- Instructions for the task
Reproduce, without any change, the stretch of the data from the line containing "Given: Expand the Offline maps entry" through the line containing "Looking at the screenshot, I should click(247, 52).", including both of those lines.
-- Begin Data shown --
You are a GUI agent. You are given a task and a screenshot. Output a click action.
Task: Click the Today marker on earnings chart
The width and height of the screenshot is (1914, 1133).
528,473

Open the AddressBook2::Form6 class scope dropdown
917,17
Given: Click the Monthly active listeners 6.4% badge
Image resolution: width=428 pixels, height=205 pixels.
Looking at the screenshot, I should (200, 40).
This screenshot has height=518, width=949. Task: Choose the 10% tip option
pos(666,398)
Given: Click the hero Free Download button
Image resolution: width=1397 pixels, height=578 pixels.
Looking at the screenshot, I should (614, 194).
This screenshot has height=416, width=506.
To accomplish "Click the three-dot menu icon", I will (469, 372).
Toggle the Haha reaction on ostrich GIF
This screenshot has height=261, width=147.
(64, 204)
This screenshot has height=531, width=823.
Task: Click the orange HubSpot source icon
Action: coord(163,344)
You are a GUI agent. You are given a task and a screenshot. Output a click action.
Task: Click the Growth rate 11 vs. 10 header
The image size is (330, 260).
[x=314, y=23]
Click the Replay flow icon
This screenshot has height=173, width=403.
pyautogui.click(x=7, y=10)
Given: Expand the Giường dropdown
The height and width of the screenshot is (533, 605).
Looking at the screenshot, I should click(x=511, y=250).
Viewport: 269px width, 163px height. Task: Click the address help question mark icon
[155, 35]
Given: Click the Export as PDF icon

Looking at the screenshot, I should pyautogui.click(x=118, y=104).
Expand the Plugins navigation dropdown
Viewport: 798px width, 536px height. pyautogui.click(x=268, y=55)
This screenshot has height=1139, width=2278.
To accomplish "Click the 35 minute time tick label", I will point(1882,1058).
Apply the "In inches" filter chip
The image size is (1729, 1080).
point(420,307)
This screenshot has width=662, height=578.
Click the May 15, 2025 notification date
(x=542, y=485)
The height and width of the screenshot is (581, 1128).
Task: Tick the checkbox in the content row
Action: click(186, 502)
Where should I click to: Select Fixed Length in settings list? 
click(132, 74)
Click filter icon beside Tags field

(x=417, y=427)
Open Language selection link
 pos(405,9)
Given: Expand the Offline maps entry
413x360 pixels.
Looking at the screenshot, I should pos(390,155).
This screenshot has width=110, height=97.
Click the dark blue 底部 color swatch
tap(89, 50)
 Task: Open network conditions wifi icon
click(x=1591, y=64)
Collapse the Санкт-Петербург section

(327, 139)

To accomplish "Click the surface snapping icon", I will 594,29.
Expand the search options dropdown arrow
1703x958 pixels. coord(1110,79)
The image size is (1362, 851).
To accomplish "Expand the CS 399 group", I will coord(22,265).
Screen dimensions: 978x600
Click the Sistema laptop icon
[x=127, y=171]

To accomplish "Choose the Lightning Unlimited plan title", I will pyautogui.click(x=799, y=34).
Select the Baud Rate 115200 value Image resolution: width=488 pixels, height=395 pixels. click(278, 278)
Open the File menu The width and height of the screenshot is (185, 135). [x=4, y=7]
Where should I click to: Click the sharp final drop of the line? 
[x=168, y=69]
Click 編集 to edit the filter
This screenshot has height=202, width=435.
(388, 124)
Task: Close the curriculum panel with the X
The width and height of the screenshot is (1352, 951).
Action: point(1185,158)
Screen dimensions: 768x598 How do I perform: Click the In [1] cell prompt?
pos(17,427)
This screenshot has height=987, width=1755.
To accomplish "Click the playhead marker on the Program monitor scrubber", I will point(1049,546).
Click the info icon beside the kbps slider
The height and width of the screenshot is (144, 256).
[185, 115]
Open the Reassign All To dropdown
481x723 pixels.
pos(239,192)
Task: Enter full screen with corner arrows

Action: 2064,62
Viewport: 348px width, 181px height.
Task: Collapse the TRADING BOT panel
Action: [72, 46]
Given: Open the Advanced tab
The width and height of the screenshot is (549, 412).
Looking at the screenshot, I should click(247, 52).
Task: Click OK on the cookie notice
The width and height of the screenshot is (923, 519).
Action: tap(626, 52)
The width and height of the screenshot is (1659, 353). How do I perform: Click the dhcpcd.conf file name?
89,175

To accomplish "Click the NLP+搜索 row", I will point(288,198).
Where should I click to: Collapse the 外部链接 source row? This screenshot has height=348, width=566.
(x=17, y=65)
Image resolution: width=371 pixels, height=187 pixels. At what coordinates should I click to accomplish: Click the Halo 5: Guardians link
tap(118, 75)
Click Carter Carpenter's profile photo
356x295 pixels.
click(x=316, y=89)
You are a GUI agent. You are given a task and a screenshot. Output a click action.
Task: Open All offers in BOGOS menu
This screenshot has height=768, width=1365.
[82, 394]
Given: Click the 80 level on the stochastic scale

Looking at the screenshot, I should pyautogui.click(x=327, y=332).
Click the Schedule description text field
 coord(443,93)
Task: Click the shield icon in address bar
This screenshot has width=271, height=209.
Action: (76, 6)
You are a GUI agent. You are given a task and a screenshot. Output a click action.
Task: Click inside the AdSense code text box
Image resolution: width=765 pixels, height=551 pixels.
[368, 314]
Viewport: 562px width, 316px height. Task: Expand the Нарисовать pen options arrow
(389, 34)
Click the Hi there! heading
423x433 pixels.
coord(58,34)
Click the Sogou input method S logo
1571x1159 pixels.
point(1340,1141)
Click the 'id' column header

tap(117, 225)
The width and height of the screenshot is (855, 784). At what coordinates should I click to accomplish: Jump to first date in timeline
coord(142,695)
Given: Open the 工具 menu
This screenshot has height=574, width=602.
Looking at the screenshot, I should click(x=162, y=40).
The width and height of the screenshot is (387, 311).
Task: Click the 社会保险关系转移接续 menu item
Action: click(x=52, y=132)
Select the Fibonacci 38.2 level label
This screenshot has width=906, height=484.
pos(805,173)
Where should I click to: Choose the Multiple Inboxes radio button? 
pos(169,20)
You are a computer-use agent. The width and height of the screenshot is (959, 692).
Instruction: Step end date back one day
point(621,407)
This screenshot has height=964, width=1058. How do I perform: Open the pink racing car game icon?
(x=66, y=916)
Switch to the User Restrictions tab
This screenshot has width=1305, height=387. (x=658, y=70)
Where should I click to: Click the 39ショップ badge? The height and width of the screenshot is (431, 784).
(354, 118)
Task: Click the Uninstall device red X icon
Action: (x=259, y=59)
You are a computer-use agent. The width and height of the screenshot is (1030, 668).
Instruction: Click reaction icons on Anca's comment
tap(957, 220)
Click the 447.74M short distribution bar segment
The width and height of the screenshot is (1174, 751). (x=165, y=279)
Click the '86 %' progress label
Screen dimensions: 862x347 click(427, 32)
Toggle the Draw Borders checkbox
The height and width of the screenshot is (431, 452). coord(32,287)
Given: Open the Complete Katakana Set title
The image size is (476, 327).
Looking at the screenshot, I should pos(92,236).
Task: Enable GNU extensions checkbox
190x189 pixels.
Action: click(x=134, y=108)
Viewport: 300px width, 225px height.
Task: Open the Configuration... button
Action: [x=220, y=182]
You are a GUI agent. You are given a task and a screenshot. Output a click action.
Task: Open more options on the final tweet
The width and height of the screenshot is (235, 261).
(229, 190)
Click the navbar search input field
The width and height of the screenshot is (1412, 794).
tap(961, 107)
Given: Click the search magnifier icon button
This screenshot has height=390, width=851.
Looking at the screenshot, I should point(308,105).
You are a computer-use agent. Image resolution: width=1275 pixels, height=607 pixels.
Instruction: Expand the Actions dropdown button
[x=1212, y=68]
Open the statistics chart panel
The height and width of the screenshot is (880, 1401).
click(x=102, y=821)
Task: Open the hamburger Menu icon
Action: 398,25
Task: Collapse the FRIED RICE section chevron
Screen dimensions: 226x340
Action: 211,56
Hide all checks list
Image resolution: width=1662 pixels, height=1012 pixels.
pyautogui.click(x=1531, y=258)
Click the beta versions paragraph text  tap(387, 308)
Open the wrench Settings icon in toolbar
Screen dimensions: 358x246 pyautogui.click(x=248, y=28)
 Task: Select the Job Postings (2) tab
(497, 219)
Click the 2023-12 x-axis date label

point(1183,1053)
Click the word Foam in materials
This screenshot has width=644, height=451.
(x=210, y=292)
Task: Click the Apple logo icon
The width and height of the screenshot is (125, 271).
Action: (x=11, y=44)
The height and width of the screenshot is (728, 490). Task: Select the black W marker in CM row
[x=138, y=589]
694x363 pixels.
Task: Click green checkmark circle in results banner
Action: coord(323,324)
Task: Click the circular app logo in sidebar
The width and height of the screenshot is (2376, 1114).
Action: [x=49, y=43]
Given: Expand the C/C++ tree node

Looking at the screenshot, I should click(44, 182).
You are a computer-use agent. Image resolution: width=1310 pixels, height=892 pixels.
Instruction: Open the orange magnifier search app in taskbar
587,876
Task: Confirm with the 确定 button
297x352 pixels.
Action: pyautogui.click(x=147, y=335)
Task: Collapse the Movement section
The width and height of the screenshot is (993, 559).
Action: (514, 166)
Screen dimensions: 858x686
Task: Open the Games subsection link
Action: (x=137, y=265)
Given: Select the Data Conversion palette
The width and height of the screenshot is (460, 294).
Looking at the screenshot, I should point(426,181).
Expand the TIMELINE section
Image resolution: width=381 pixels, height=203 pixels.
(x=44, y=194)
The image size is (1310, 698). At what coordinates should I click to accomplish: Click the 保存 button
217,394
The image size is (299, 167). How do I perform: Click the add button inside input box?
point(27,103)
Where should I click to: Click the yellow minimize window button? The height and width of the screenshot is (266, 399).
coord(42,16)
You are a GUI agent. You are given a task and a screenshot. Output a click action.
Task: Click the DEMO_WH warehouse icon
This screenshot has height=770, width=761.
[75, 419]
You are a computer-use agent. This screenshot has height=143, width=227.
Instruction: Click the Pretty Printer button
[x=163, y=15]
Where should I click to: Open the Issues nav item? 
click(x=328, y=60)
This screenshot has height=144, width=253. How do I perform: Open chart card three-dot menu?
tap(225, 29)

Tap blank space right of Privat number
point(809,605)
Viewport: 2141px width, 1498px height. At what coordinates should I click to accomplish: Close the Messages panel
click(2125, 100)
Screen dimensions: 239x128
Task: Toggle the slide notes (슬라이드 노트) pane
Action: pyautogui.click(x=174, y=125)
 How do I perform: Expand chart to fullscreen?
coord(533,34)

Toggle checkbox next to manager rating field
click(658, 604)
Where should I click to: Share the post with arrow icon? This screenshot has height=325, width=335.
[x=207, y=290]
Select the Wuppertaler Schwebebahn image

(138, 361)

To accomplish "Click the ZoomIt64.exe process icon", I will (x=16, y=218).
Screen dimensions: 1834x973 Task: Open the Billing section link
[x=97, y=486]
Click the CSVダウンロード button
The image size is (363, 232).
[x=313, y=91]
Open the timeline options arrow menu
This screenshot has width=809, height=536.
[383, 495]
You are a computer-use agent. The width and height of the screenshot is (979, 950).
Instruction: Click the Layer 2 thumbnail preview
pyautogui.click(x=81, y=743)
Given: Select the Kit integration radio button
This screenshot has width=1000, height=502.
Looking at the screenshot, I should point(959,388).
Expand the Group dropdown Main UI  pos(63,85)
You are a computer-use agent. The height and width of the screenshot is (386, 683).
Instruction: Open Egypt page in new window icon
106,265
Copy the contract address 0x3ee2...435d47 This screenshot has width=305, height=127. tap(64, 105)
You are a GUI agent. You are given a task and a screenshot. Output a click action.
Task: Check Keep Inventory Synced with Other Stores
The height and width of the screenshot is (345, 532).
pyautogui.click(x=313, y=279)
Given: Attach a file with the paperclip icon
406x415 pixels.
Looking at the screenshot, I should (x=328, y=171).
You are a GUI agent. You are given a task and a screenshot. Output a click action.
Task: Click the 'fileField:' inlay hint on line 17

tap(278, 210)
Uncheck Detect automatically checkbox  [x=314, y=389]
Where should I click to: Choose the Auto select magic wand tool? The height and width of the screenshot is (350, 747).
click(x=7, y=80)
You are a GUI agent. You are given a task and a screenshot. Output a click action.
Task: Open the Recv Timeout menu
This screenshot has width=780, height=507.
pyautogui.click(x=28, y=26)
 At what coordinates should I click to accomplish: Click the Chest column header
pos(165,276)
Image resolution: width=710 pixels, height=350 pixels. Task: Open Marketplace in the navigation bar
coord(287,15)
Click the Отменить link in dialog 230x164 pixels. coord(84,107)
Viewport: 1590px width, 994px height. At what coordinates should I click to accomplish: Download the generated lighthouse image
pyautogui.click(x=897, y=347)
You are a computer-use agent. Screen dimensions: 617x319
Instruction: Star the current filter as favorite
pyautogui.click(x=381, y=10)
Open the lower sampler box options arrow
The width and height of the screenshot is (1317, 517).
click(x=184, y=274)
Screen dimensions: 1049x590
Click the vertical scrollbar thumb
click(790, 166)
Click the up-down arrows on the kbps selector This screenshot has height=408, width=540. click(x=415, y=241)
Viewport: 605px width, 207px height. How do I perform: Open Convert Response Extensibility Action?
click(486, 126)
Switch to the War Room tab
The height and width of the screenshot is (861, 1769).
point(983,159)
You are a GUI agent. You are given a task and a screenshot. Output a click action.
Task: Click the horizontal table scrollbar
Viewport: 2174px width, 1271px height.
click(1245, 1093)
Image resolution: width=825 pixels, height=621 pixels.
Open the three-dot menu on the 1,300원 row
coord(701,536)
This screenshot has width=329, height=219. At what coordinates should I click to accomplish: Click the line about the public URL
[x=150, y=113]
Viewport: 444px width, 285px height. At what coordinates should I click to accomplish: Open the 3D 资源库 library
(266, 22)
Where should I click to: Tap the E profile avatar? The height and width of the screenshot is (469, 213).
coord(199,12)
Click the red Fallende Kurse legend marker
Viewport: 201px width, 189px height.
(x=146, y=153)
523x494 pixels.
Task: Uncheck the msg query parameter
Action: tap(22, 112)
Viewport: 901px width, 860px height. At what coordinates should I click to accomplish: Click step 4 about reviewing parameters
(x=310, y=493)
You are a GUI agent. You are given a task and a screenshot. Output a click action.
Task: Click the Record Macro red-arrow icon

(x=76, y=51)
-- End Data shown --
- Reply
Given: Expand the Offline maps entry
413x360 pixels.
Looking at the screenshot, I should pos(390,155).
This screenshot has width=110, height=97.
Click the dark blue 底部 color swatch
tap(89, 50)
 Task: Open network conditions wifi icon
click(x=1591, y=64)
Collapse the Санкт-Петербург section

(327, 139)

To accomplish "Click the surface snapping icon", I will 594,29.
Expand the search options dropdown arrow
1703x958 pixels. coord(1110,79)
The image size is (1362, 851).
To accomplish "Expand the CS 399 group", I will coord(22,265).
Screen dimensions: 978x600
Click the Sistema laptop icon
[x=127, y=171]

To accomplish "Choose the Lightning Unlimited plan title", I will pyautogui.click(x=799, y=34).
Select the Baud Rate 115200 value Image resolution: width=488 pixels, height=395 pixels. click(278, 278)
Open the File menu The width and height of the screenshot is (185, 135). [x=4, y=7]
Where should I click to: Click the sharp final drop of the line? 
[x=168, y=69]
Click 編集 to edit the filter
This screenshot has height=202, width=435.
(388, 124)
Task: Close the curriculum panel with the X
The width and height of the screenshot is (1352, 951).
Action: point(1185,158)
Screen dimensions: 768x598 How do I perform: Click the In [1] cell prompt?
pos(17,427)
This screenshot has height=987, width=1755.
To accomplish "Click the playhead marker on the Program monitor scrubber", I will point(1049,546).
Click the info icon beside the kbps slider
The height and width of the screenshot is (144, 256).
[185, 115]
Open the Reassign All To dropdown
481x723 pixels.
pos(239,192)
Task: Enter full screen with corner arrows

Action: 2064,62
Viewport: 348px width, 181px height.
Task: Collapse the TRADING BOT panel
Action: [72, 46]
Given: Open the Advanced tab
The width and height of the screenshot is (549, 412).
Looking at the screenshot, I should click(247, 52).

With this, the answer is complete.